Whatever the case is, the Trojans, from the secondary to the coaches, have to turn losses by three or less into victories. I include Notre Dame in the UW/Stanford slush pile. By doing so it means that USC could have legitimately turned an 8-5 campaign into an 11-2 juggernaut this past year, by making one more play here or there. Wow, huge difference.
This section is not casting blame on any part of the team. This slide is simply saying “find a way to win those games decided by a handful or less this year.” That’s what Auburn did in their run. That’s what is required to have a winning season of 10 or 11 wins.
Trap games. Is anyone else but me tired of seeing USC lose to Oregon State? Washington? That’s not even legal in my book of hypothetical scenarios.
We’re talking Oregon State and Washington, not elite teams by any means. Washington gets stoked to play Nebraska in the Holiday Bowl. USC lollops through tunnels if they have to come out of any tunnel for a bowl game before January 1st. Oregon is always happy to be bowl eligible. USC is disappointed if it’s not eligible for the BCS championship following the final regular season game. Do you see the difference?
The talent level is not USC caliber. Period. There is no negotiating that point. So if the better talented team can simply execute, the games should be boring actually, with USC rolling to commanding victories.
Sure, these teams get all amped up for the big cardinal-and-gold machine to come into town. But USC should put these middle-of-the-road conference teams to bed, in their rightful place.

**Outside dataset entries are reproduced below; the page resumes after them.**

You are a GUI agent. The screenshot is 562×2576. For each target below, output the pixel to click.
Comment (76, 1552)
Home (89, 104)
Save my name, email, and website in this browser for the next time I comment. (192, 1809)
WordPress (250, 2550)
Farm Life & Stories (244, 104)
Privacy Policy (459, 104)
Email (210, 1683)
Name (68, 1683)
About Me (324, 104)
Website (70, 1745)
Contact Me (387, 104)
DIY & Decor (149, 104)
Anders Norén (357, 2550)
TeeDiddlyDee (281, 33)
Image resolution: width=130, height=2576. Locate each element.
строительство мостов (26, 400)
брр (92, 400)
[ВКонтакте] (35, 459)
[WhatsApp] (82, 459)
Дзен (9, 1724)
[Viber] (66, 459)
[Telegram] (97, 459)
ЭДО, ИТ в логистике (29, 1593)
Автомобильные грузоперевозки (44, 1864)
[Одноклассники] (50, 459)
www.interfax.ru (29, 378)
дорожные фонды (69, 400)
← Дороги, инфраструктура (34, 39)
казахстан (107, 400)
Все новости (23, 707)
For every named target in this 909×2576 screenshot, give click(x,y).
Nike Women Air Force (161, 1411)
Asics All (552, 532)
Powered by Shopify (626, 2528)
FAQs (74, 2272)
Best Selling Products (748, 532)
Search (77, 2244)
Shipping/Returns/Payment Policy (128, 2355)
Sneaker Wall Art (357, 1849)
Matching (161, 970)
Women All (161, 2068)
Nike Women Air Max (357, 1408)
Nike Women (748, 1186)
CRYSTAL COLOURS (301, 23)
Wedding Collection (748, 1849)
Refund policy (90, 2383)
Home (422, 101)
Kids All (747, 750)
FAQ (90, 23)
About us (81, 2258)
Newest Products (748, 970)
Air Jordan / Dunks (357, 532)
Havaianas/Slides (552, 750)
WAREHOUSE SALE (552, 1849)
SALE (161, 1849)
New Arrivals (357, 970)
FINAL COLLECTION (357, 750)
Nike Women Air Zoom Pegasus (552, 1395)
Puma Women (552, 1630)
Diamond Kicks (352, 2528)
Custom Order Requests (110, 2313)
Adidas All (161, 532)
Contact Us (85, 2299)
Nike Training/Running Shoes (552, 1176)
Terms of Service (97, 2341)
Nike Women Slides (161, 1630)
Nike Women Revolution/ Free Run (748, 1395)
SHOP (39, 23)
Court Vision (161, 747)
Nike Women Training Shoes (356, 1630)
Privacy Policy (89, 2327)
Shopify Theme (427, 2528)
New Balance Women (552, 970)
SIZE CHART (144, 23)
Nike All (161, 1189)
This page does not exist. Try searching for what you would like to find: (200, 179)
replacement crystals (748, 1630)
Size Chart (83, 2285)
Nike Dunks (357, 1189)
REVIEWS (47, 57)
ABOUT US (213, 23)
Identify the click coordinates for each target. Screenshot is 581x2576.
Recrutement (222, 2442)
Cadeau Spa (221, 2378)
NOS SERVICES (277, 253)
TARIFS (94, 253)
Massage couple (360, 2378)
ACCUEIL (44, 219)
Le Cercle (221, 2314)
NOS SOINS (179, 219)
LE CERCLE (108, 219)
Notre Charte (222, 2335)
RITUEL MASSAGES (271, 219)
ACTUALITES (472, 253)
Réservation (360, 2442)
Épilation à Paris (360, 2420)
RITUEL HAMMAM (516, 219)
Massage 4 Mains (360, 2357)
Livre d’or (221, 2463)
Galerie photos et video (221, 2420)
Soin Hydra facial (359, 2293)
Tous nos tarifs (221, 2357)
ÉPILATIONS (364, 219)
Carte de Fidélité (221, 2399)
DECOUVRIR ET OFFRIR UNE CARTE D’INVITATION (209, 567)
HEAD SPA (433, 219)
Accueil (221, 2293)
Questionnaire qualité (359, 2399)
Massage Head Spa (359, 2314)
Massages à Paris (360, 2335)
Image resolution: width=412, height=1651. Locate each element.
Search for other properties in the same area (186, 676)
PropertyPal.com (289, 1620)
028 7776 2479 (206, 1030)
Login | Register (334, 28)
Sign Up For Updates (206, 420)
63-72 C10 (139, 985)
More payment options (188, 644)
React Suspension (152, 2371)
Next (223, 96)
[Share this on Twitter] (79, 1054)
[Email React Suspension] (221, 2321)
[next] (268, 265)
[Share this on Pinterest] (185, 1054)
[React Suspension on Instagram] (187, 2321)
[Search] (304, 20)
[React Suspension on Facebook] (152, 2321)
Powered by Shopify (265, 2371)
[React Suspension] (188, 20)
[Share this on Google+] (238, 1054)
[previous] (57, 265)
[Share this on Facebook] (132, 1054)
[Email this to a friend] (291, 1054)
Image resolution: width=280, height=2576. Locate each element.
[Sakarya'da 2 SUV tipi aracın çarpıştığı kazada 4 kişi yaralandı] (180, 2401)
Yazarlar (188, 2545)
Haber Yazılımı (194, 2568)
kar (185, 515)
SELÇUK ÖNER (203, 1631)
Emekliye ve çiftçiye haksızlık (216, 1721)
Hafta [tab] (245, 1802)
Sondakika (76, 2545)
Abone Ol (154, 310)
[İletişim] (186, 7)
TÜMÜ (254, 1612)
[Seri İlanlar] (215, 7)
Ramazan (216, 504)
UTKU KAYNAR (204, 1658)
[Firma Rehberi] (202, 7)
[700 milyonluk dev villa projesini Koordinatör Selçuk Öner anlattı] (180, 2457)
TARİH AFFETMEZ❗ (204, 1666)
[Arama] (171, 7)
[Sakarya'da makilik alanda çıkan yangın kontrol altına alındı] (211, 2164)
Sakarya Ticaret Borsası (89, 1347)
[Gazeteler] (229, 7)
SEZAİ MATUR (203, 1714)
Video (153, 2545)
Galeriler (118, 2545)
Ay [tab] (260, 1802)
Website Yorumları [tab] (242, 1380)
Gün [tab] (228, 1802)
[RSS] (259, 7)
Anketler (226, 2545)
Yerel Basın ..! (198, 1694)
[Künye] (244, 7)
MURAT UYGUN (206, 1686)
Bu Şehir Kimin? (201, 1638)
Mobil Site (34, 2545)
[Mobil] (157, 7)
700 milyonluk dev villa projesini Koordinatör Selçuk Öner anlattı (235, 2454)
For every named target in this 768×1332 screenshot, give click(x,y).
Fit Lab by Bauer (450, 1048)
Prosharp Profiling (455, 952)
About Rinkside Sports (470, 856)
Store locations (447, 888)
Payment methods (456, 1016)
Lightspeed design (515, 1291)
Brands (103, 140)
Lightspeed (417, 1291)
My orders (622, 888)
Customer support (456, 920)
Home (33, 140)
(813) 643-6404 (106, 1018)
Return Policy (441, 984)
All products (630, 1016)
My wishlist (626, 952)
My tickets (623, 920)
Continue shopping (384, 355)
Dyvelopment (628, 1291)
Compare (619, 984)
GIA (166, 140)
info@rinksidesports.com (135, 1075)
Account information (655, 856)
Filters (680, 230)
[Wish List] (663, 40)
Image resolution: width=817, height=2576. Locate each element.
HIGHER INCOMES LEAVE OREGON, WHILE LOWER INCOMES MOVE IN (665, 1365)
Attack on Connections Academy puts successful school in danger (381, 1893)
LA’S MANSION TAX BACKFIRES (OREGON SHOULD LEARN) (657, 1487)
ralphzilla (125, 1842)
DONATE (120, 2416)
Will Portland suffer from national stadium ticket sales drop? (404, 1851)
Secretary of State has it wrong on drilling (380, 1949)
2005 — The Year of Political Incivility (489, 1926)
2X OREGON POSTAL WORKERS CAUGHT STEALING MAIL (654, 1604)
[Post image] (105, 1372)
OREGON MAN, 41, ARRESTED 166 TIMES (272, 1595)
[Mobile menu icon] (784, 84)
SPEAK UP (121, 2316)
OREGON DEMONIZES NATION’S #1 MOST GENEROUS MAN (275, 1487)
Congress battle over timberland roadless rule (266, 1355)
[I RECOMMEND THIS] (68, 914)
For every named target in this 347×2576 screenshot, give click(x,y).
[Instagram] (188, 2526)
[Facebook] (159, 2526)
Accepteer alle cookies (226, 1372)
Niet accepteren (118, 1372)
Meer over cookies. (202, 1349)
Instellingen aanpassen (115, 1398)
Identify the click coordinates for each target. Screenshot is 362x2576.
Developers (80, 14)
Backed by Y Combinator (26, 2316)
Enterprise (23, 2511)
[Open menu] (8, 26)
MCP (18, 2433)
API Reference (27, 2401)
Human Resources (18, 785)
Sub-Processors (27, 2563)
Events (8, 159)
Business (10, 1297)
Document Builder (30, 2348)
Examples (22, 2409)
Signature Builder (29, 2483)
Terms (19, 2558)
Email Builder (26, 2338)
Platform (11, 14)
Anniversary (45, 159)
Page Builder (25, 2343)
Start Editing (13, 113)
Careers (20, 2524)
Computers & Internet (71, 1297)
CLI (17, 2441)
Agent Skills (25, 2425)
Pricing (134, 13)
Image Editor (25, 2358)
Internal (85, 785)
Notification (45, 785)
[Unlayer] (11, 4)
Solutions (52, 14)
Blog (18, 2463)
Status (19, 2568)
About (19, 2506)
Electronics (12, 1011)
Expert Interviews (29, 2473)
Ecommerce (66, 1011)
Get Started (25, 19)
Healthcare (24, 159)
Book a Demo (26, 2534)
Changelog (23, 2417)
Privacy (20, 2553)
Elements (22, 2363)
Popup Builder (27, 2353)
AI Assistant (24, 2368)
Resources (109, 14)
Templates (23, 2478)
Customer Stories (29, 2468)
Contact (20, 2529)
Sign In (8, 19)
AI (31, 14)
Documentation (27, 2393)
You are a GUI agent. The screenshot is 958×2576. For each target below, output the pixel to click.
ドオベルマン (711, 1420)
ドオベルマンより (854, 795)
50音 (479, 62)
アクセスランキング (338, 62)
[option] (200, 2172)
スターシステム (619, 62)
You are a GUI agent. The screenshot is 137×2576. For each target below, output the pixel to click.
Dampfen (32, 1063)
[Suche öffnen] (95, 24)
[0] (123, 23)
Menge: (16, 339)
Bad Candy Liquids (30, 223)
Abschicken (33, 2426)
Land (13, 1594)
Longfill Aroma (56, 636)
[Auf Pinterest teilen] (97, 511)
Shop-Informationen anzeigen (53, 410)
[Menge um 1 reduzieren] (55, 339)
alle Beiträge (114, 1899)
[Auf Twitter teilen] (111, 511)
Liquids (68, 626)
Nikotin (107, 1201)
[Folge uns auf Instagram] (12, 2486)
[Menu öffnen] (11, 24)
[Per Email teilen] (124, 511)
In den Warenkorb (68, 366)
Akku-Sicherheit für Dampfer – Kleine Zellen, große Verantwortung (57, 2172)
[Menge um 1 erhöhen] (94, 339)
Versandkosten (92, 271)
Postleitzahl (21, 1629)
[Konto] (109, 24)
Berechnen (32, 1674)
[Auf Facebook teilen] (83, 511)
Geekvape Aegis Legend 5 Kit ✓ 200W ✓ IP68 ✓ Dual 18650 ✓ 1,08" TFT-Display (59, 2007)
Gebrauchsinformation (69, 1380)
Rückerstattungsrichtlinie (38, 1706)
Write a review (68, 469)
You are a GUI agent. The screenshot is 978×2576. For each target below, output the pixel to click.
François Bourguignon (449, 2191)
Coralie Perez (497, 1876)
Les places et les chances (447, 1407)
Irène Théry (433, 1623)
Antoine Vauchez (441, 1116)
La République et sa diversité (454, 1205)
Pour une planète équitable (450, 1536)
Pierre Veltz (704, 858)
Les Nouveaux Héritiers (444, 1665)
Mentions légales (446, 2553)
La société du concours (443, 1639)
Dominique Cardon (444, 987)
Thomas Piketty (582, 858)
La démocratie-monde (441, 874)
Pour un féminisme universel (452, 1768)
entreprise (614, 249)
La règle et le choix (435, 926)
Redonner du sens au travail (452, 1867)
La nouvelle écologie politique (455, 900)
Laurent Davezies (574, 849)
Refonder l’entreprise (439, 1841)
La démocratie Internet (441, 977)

Marc Tyler said after the OSU loss: “We’re kids.” As if that excuses their team-wide brain cramps and performance underachievments.
USC cannot have any games where they want to be kids instead of kings of the gridiron.
Turnovers. Would the defense please wrap with one hand and go for the ball with the other during tackling?
This is standard operating procedure for tackling in the modern century, but it was not too often I recall the opponents putting the ball on the carpet. In other words, the defense has to create more turnovers than last year. The defensive line should be in the backfield more this year, so this should not be too hard to make happen.
With 80 players on scholarship this fall, tackling should improve.
I cannot tell you how many times I waited for more takeaways during the game, something the defense forced or caused to go their way by creating some chaos or through a monster or skilled collision on the man with the ball.
The defense has to make the opposing offense feel their presence enough to a shake out a ball from their hands or force the quarterback into hasty passes. The defense has to make opposing offenses extremely uncomfortable with their schemes.
They did it to the prolific Trojan offense at times. So the favor can be returned in 2011.
Stop giving up the big plays on defense. Period. Gee whiz. This was so pathetic to watch at times.
Don't only stop big plays on defense, but make some plays on offense.
With the repertoire and bevy of offensive talent at Kiffin’s disposal, then the team should be going vertical more, not side to side. Barkley has a great arm and the team was passing east-west too much. This doesn’t mean launching the ball 50 yards ahead each down. It means playing more aggressively and stop trying to pathologize Barkley so much. “Matt just didn’t seem like he...” Kiffin said a couple of times regarding reasons he reigned Matt in and went to conservative play calling.
Let Matt and the offense continually play to win, not play not to lose.
Of course. But these are things I think USC can control and prepare themselves for to have success.